I would undertand giving phones to a mobile force (e.g. a consulting/services) firm or to higher ups (upper management), and mainly to call them during business hours.
Giving you a phone, or even having your private mobile number should not equate for them to call as they please.
Usually businesses that need on call persorns do a roster schedule of one or two weeks per each employee, and rotate the work phone or voIP number between them. That means extra pay, a regular pay for being on call, and at least 3 hours pay and then hourly just for being called.
In the past, when I was the IT director of an ISP, I was in the unfortunate position of having a phone number known between 2 and 4 thousand people, and if I did not manage when to pick up a call I would have gone crazy.

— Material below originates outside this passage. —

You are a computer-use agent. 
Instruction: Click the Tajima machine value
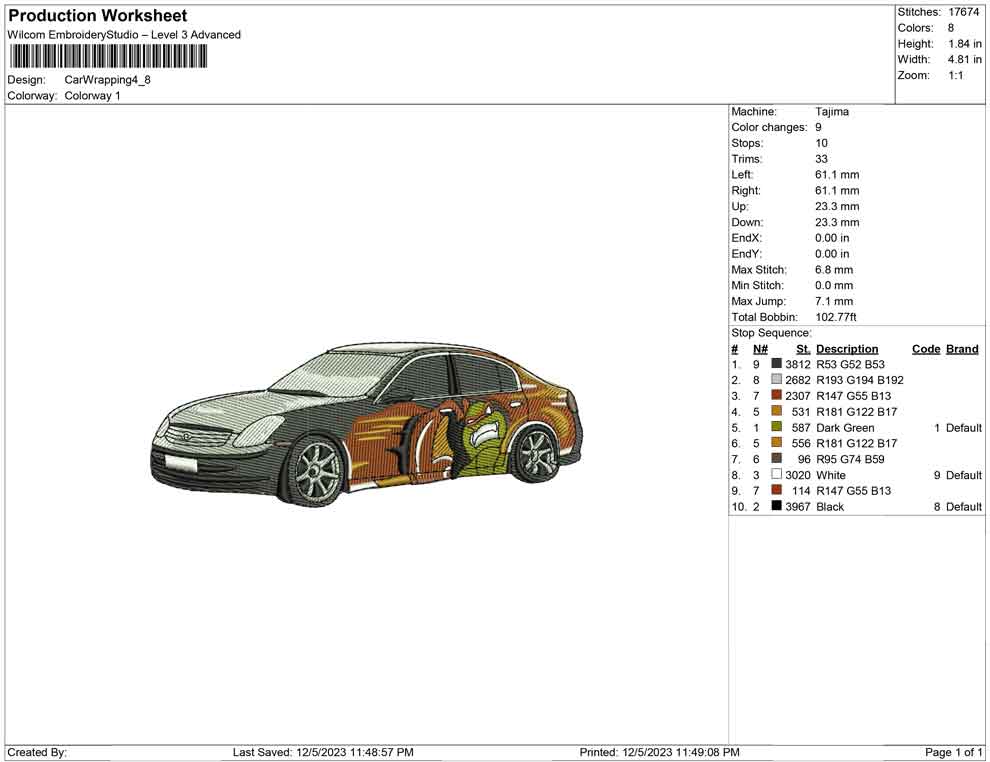coord(832,112)
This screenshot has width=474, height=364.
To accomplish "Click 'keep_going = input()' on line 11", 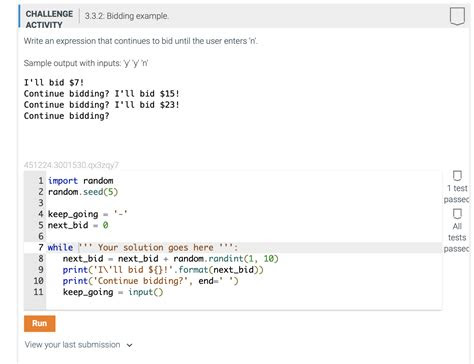I will (113, 292).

I had several strategies for when called out from not picking up calls, ranging from "I was sleeping/walking/on the beach/making sex", and I was paid enough well to pick up the phone, however at the end of the day, it is your life and your personal time.

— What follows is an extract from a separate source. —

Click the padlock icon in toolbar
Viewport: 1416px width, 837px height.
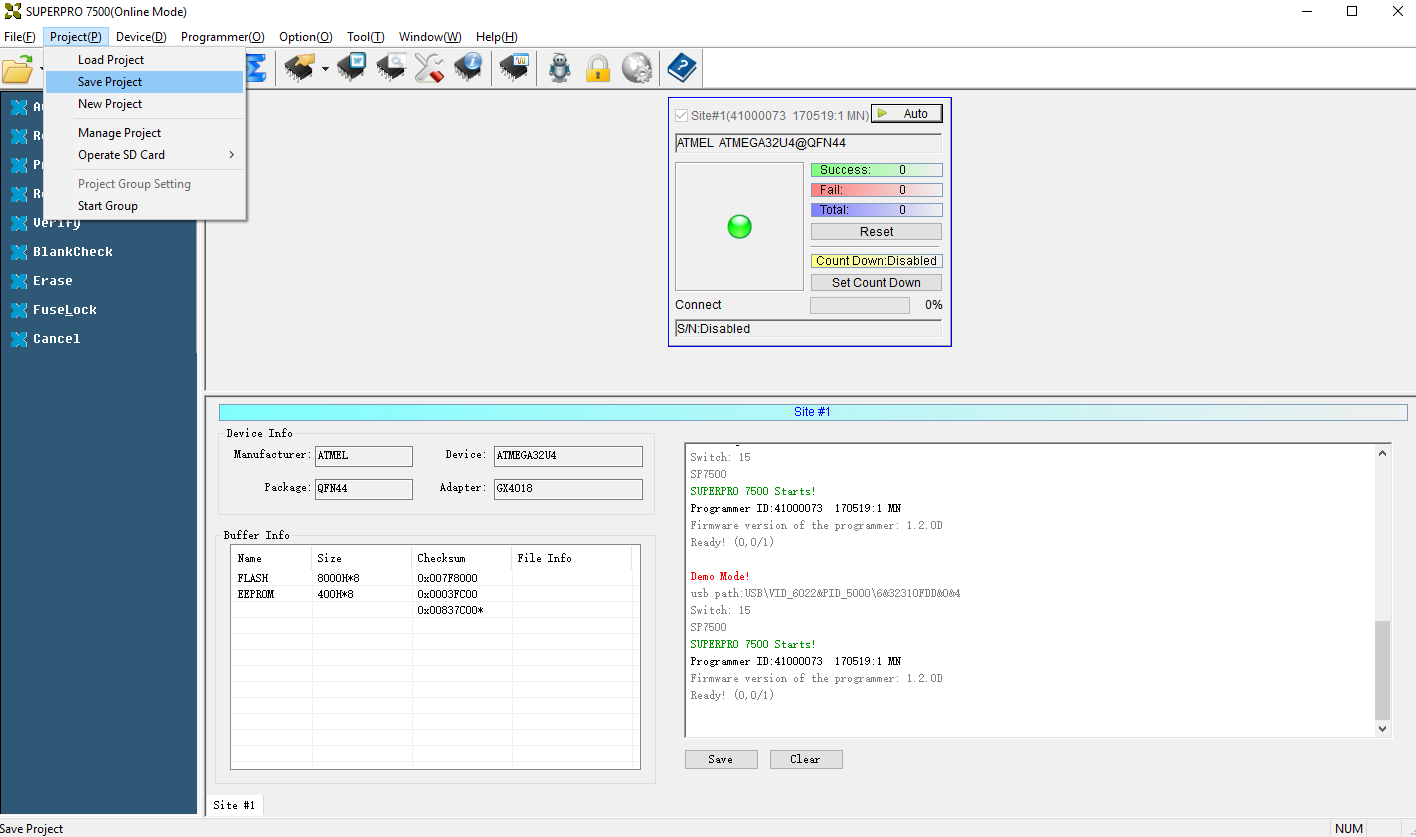[x=598, y=68]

I also put it in silent mode when taking care of sensitive malfunctions where I needed my cool and thinking on my feet, and let my help desk crew pick up the calls.
People can be also rude, and think that giving you a phone, you are at their beck and call...I do remember a customer from whom I had never heard of ringing me 10 times in a Saturday night at 11PM, and still managing to complaint I obviously did not pick up the call. Clue in, having a phone does not means you have to pick it up to whoever decides to call you.

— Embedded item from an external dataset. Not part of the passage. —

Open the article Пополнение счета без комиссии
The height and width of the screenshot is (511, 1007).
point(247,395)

I usually establish some boundaries;
- emails for not so urgent matters that will be read in a best effort basis;
- google chat for out of band communications with a small subset of trusted colleagues;
- SMSes for really urgent matters;
- phone calls for bad situations.
When I was a consultant, I had a company issued phone for 5 years, and people were pretty considerate enough to not call after hours; as a perk, they also allowed us to make calls with a €100-€150 monthly ceiling.
As for "security" reasons, unless you are a spy, or work for a top-secret government agency, or are a member of parliament, I cannot really get as that will fly as an excuse for issuing employees a mobile phone; it seems more an excuse to circumvent current trends on EC about employees not being obliged to keep up with work email outside work.
As other comments also correctly point out, a locked down smart mobile phone with a company issued account can be pretty much abused as a tracking device especially while it is on and connected to the Internet in real time, and it will have your whereabouts in the history, and that also has to be correctly managed.
Again, ask the advice of your local union representative; I suspect that you can pretty much say no to carry a company issued mobile phone outside work hours.
Having said that, there are probably countries where you will have more legal backing for this; if in Germany, I do strongly stress talking with a union; in southern countries few will bat a lid.